━━ Dataset ━━
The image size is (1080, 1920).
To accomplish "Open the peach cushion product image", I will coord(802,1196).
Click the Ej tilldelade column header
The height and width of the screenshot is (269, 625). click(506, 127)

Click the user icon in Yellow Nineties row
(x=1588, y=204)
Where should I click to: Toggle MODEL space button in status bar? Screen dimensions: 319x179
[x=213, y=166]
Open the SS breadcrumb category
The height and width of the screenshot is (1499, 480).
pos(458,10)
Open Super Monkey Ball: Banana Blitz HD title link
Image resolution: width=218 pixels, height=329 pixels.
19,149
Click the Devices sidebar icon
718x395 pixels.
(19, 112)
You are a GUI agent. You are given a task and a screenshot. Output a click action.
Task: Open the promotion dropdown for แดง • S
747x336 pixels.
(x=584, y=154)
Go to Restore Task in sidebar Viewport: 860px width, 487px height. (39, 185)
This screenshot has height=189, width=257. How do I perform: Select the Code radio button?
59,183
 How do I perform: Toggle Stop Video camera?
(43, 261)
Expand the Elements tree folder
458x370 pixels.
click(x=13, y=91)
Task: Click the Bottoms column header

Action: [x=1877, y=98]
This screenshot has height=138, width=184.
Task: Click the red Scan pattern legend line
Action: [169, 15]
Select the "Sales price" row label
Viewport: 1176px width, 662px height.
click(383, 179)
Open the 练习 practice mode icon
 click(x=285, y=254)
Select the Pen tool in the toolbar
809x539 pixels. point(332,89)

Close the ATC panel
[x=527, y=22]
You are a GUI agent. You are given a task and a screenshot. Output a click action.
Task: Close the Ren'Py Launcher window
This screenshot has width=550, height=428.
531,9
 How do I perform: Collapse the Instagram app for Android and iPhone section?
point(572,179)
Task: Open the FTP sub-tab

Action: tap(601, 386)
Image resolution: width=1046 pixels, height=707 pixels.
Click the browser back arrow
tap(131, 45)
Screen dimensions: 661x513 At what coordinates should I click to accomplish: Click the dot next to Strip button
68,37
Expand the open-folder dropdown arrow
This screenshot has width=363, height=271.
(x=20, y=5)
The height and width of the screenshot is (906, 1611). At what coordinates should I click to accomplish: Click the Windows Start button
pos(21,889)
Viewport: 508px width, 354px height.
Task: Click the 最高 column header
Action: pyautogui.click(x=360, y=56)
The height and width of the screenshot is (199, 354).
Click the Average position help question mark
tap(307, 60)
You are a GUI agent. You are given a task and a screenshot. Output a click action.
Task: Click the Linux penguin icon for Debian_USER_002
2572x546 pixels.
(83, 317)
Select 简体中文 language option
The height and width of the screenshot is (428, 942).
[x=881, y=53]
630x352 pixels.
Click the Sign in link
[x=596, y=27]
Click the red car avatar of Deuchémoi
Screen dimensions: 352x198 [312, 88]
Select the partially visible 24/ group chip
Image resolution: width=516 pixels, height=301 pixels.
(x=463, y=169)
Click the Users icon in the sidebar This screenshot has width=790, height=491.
━━━
Find every line in the records above that contains the word "Toggle", and copy each of those lines.

▸ In response
Where should I click to: Toggle MODEL space button in status bar? Screen dimensions: 319x179
 How do I perform: Toggle Stop Video camera?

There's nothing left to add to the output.